Word and element location items:
- - -
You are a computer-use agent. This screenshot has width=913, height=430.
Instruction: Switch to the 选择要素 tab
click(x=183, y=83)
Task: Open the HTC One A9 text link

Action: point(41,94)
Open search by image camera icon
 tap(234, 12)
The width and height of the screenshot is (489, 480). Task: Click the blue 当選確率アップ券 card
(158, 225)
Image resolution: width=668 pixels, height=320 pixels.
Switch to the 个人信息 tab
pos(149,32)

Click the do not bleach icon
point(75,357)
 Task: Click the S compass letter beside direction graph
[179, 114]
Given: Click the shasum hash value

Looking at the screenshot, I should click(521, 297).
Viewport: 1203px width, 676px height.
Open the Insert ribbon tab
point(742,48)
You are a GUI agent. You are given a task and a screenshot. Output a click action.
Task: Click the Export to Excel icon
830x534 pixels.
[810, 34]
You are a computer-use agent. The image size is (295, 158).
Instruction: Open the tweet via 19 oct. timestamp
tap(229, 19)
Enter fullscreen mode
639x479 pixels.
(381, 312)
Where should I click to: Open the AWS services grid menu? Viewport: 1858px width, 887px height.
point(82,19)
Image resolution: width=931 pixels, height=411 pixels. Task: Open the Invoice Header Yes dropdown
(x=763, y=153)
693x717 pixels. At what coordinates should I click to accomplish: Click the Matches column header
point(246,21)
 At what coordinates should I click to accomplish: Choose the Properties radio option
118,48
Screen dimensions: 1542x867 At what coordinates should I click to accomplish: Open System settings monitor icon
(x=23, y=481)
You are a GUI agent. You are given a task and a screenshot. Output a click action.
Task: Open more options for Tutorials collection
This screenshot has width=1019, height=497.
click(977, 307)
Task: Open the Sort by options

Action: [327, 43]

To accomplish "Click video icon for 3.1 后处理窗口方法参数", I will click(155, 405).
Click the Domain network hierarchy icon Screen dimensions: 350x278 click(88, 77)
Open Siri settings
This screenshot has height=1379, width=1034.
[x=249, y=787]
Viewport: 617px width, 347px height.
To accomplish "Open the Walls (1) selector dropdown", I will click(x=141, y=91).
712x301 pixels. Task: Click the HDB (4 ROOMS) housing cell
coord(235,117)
- - -
» WHAT NEEDS TO BE DONE
Repeat every item above word for word, keeping each line and character unchanged.

» THE COMPLETED TASK
You are a computer-use agent. This screenshot has width=913, height=430.
Instruction: Switch to the 选择要素 tab
click(x=183, y=83)
Task: Open the HTC One A9 text link

Action: point(41,94)
Open search by image camera icon
 tap(234, 12)
The width and height of the screenshot is (489, 480). Task: Click the blue 当選確率アップ券 card
(158, 225)
Image resolution: width=668 pixels, height=320 pixels.
Switch to the 个人信息 tab
pos(149,32)

Click the do not bleach icon
point(75,357)
 Task: Click the S compass letter beside direction graph
[179, 114]
Given: Click the shasum hash value

Looking at the screenshot, I should click(521, 297).
Viewport: 1203px width, 676px height.
Open the Insert ribbon tab
point(742,48)
You are a GUI agent. You are given a task and a screenshot. Output a click action.
Task: Click the Export to Excel icon
830x534 pixels.
[810, 34]
You are a computer-use agent. The image size is (295, 158).
Instruction: Open the tweet via 19 oct. timestamp
tap(229, 19)
Enter fullscreen mode
639x479 pixels.
(381, 312)
Where should I click to: Open the AWS services grid menu? Viewport: 1858px width, 887px height.
point(82,19)
Image resolution: width=931 pixels, height=411 pixels. Task: Open the Invoice Header Yes dropdown
(x=763, y=153)
693x717 pixels. At what coordinates should I click to accomplish: Click the Matches column header
point(246,21)
 At what coordinates should I click to accomplish: Choose the Properties radio option
118,48
Screen dimensions: 1542x867 At what coordinates should I click to accomplish: Open System settings monitor icon
(x=23, y=481)
You are a GUI agent. You are given a task and a screenshot. Output a click action.
Task: Open more options for Tutorials collection
This screenshot has width=1019, height=497.
click(977, 307)
Task: Open the Sort by options

Action: [327, 43]

To accomplish "Click video icon for 3.1 后处理窗口方法参数", I will click(155, 405).
Click the Domain network hierarchy icon Screen dimensions: 350x278 click(88, 77)
Open Siri settings
This screenshot has height=1379, width=1034.
[x=249, y=787]
Viewport: 617px width, 347px height.
To accomplish "Open the Walls (1) selector dropdown", I will click(x=141, y=91).
712x301 pixels. Task: Click the HDB (4 ROOMS) housing cell
coord(235,117)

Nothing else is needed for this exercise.